Gather every line of the records below that contains the word "will", and list those lines.

*** Provided entries Section Begins ***

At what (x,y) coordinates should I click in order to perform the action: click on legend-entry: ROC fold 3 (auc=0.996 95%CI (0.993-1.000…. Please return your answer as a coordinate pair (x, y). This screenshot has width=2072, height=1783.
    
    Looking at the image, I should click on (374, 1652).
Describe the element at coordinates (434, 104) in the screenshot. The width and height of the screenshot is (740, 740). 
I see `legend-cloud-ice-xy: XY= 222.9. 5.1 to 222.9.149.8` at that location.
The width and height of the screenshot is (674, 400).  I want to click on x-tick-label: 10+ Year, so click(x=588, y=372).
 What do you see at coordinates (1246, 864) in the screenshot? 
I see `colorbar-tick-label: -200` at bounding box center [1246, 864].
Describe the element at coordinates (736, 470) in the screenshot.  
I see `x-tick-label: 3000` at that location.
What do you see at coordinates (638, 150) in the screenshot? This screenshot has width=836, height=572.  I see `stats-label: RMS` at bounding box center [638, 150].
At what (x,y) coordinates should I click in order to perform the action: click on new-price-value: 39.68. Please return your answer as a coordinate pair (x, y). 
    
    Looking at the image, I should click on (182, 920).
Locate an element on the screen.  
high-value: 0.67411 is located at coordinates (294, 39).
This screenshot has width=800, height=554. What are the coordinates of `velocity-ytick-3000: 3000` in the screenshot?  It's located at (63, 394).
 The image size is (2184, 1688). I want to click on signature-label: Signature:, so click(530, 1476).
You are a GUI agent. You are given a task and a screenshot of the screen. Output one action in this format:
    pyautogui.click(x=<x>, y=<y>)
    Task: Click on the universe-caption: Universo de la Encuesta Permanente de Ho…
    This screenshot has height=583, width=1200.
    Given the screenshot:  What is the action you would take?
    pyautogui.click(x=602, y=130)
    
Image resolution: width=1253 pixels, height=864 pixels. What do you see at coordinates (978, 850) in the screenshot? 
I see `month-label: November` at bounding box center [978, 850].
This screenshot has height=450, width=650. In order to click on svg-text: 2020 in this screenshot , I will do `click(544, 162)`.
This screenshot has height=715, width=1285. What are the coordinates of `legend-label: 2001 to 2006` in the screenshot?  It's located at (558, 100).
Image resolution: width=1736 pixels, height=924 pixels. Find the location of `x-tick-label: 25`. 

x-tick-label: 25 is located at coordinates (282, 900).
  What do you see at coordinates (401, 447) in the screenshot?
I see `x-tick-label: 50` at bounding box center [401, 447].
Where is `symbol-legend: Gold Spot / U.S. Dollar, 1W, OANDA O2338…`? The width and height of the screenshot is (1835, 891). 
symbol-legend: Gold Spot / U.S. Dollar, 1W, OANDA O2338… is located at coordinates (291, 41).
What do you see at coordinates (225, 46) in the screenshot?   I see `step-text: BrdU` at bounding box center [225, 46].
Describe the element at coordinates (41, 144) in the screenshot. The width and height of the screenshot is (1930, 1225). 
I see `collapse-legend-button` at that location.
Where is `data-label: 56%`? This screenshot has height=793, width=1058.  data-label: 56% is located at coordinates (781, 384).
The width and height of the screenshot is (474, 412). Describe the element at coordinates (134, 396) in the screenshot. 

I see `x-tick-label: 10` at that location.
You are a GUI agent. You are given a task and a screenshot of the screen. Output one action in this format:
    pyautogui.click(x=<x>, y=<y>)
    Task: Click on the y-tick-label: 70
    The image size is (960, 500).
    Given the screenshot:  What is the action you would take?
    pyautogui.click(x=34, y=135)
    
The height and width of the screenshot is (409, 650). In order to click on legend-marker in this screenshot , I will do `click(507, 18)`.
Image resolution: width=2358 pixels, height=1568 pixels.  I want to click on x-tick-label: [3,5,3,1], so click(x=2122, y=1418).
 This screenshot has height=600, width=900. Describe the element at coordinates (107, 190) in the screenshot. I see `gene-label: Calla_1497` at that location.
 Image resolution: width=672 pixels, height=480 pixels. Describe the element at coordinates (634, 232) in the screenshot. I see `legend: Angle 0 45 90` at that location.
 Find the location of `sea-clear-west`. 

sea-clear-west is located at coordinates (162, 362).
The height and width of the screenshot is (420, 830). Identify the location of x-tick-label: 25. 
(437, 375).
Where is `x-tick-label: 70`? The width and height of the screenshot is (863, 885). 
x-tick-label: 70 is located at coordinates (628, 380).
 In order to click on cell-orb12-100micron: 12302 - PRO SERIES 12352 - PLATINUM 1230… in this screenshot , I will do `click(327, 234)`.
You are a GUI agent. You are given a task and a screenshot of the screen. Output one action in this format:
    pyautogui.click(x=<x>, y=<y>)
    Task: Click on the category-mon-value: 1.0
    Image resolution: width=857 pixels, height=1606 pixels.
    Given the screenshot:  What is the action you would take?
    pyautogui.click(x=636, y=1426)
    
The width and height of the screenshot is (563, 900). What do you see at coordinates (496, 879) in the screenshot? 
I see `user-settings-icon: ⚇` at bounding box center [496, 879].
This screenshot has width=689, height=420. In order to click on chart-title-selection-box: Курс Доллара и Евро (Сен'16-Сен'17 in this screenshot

*** Provided entries Section Ends ***

Output below:
This screenshot has height=450, width=650. In order to click on svg-text: 2020 in this screenshot , I will do `click(544, 162)`.
The height and width of the screenshot is (409, 650). In order to click on legend-marker in this screenshot , I will do `click(507, 18)`.
 In order to click on cell-orb12-100micron: 12302 - PRO SERIES 12352 - PLATINUM 1230… in this screenshot , I will do `click(327, 234)`.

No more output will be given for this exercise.